L'affaire du don d'argent de BMW à la CDU révèle que l’Allemagne est moins stricte concernant les dons des particuliers et des entreprises aux partis politiques que la France. Mais cela ne crée par pour autant une réelle confusion.

La publication des « dons » de 690.000 euros de la famille Quandt, actionnaire de BMW, à la CDU d'Angela Merkel a mis, au-delà de la polémique, l'accent sur une spécificité du financement des partis outre-Rhin : les dons des personnes physiques et morales aux partis politiques peuvent être très généreux.

La loi française, plus restrictive

A première vue, la loi fédérale allemande sur les partis actuellement en vigueur, qui date de 1994 et qui a été réformée en 2011, est beaucoup plus libérale que la loi française. En France, le financement des partis politiques par les dons est extrêmement encadré. Les dons sont limités aux personnes physiques et plafonnés à un maximum de 7.500 euros par an et par personnes.

Concrètement, la famille Peugeot ne pourrait donc pas légalement faire un don de 690.000 euros au PS ou à l'UMP. En Allemagne, ces restrictions n'existent pas. « Les partis sont autorisés à accepter des dons », affirme l'article 25-1 de la loi qui pose cependant quelques cadres. Car plusieurs scandales ont en effet secoué le pays dans les années 1980 et 1990 et ont amené le législateur à durcir les règles.

Quelques interdictions

Première restriction : les dons en liquide sont limités à 1.000 euros, ce qui n'est pas qu'anecdotique dans un pays où l'usage du numéraire est plus répandu qu'en France, par exemple. Deuxième restriction : les dons des entreprises et organismes publics, ainsi que d'autres fondations politiques, religieuses ou d'associations à buts non lucratifs sont interdits.

Ceci empêche le financement par l'Etat d'un parti politique, mais aussi le système de financement parallèle, via des fondations ou, selon un système très prisé en France, via des « micropartis » , utilisés comme source de financement pour des formations plus importantes.

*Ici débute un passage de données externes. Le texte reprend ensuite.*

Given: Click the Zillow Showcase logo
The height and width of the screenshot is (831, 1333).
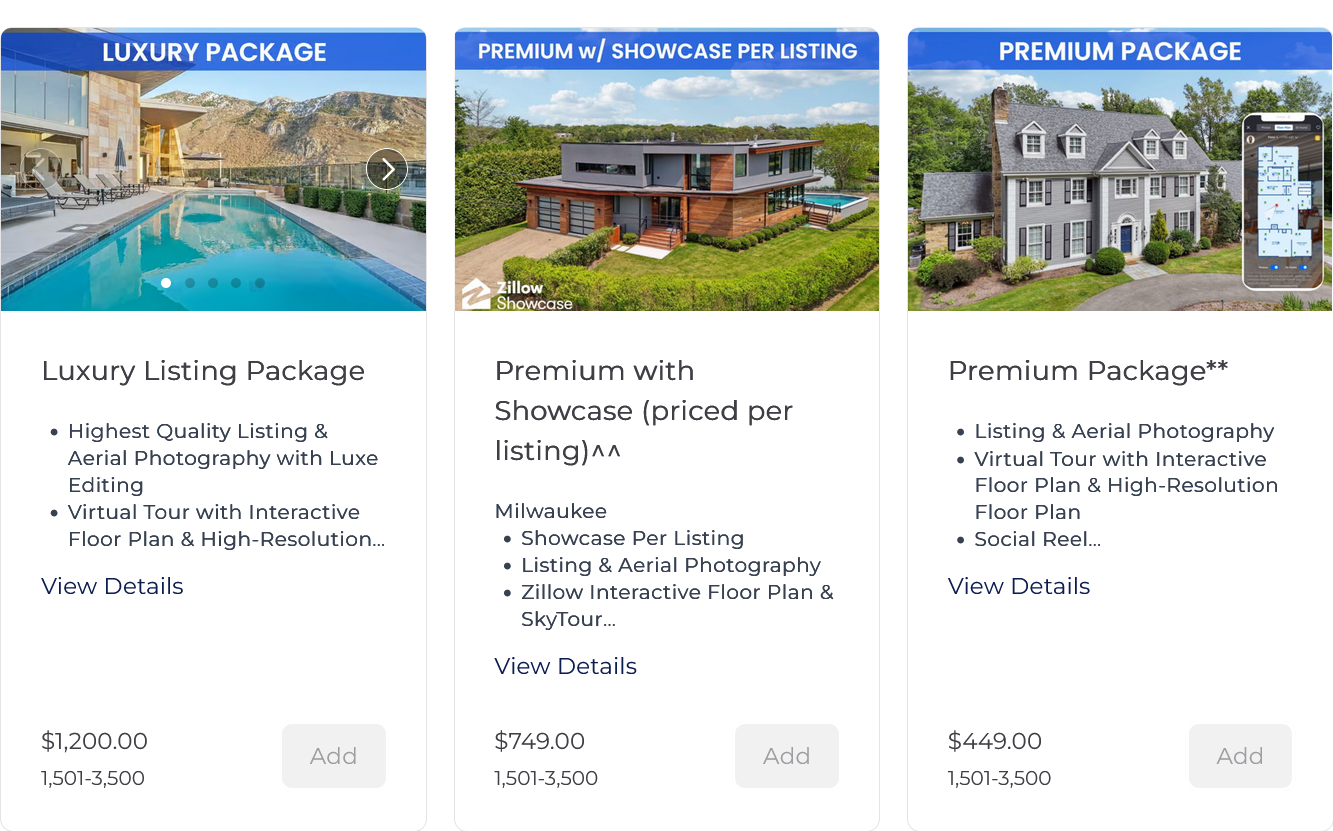Looking at the screenshot, I should (517, 295).
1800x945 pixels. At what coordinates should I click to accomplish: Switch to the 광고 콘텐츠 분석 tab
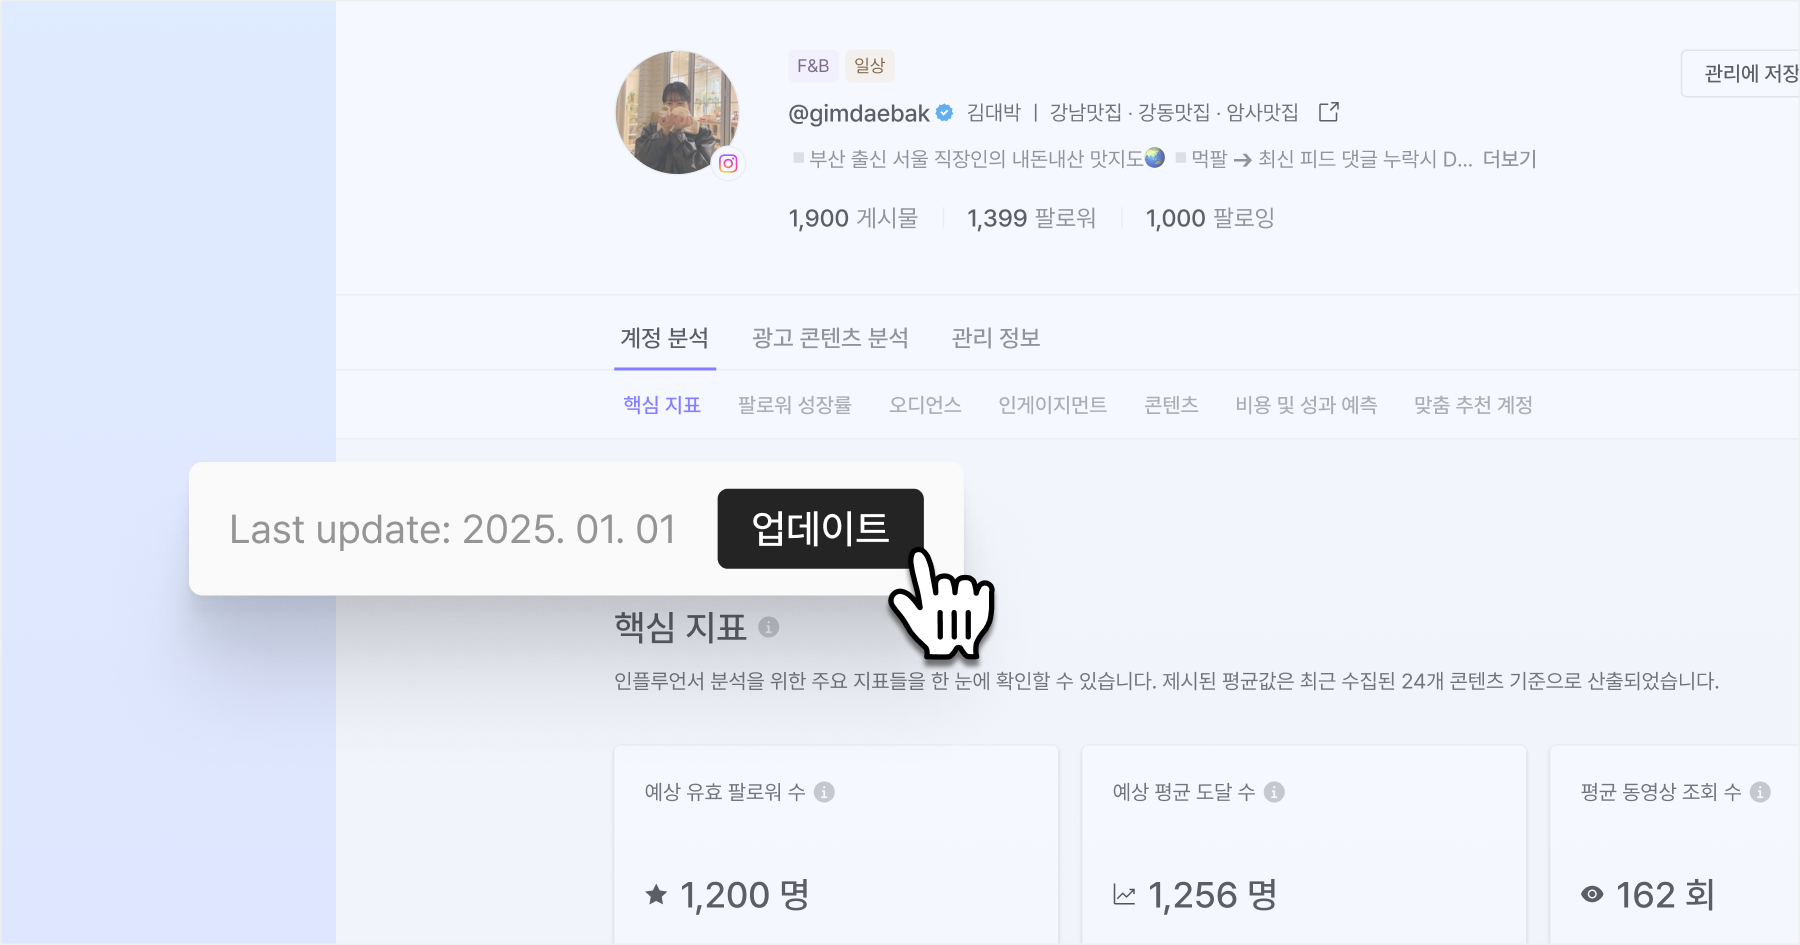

Des limites sont néanmoins fixées

En dehors de ces deux exceptions, les dons des personnes morales - y compris des entreprises - et physiques sont acceptés sans limites. A condition toutefois que la somme versée ne dépasse pas 50 % du patrimoine du donateur et que le don « ne soit pas attribué en contrepartie d'un avantage politique ou économique » (article 25-2, paragraphe 7).

C'est précisément ce que dénoncent les accusateurs d'Angela Merkel qui estiment que le don de la famille Quandt a été versé pour assurer la « ligne dure » de la chancelière dans le débat sur les quotas d'émission de CO2 en Europe.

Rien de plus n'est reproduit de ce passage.